“Do you believe in God?” The question that opened my eyes in India

Do you believe in God?

Asking this questions in the West has become something tricky. People normally feel that they need to spend a fairly good amount of time explaining themselves on why they believe and in what exactly. Being religious has almost become something negatively connoted, associated with close-mindedness, poor sense of rationality and even poor education. If you believe, you are almost socially obliged to specify that you believe “even if…” and there is usually some extra information that will serve as a justification, so that the interlocutor can make sure that you possess common sense.

In India, religion will confront you at every corner, whether you like it or not. Goa is also a particular “masala” of religions: Hindu, Catholic, Islam. However, interestingly enough, people are just ok with it. Whatever your religion is, you will be respected. Every house, business and taxi cab has an altar inside so that you can make sure you know what is believed to be the case 😝.

“What is your religion? Do you believe in God?” Are absolutely common questions that even your taxi driver can ask you in a completely chilled way.

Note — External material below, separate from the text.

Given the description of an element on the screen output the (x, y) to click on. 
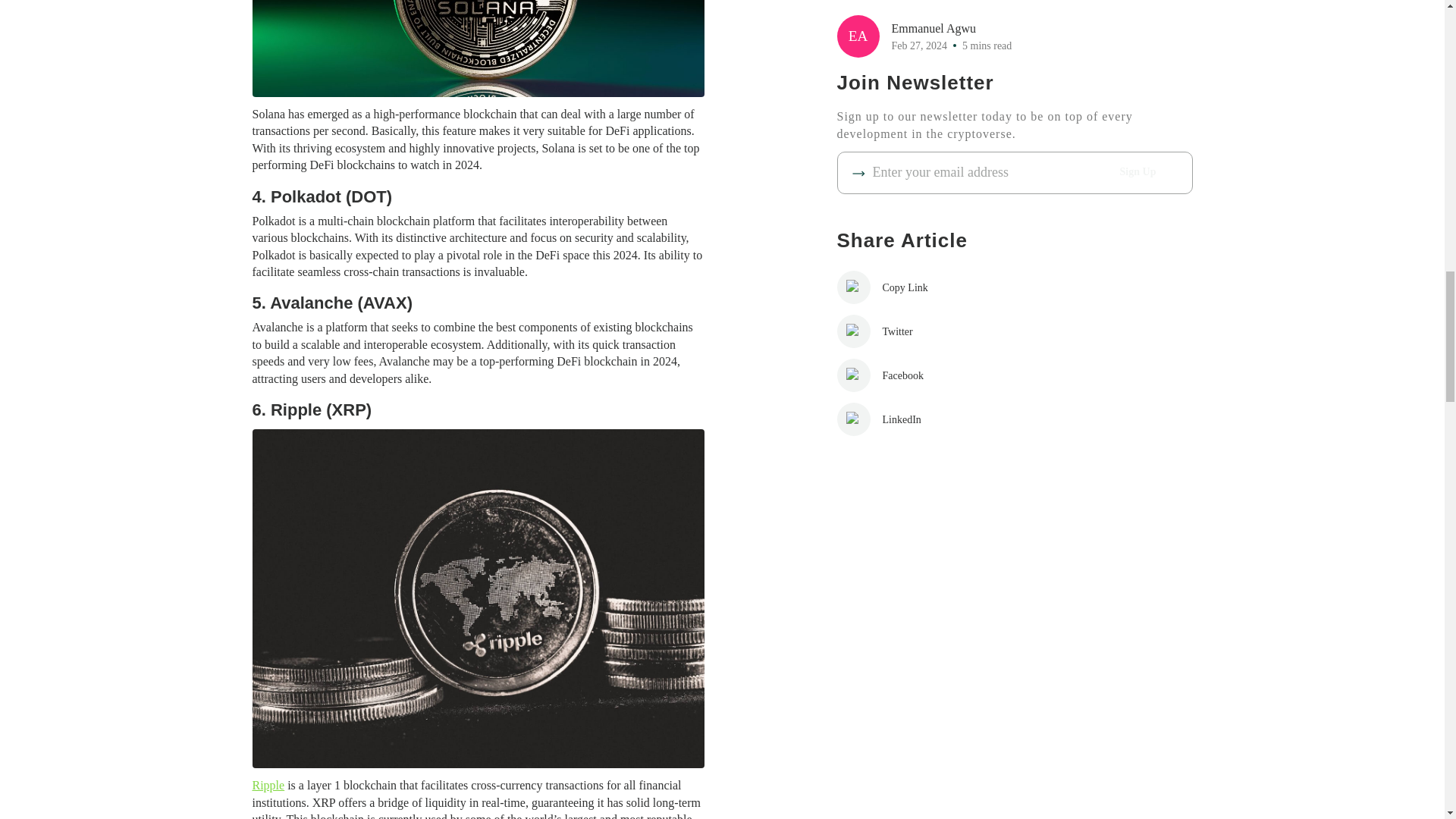
Ripple (267, 784)
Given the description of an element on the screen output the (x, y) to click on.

And they expect a chilled reply, without too much additional information.

As many of you know, even if I am very spiritual, I do not associate with a religion.
I do believe in a Universal energy constantly affected by the unfolding of things and vice versa, and I do believe in the creative power of our consciousness to make things that are beyond the scientific abilities that we possess. This explanation wouldn’t sit well with an Indian. Then they say: “oh, ok, you believe!”. That is why I learned that the answer is YES. A fearless “YES. I believe in God” is the way to go in my case.•

How interesting that I still don’t like saying it? How interesting that I still feel threatened by the word?

What have we, humans, what have we done to the word -and in the name of- “God”? •

I love how free I feel to be spiritual here. I think we really need, in the west, to revise the subject: study more, know more, understand more. Less skipping of theology classes at school to begin with. They should be 100% curricular!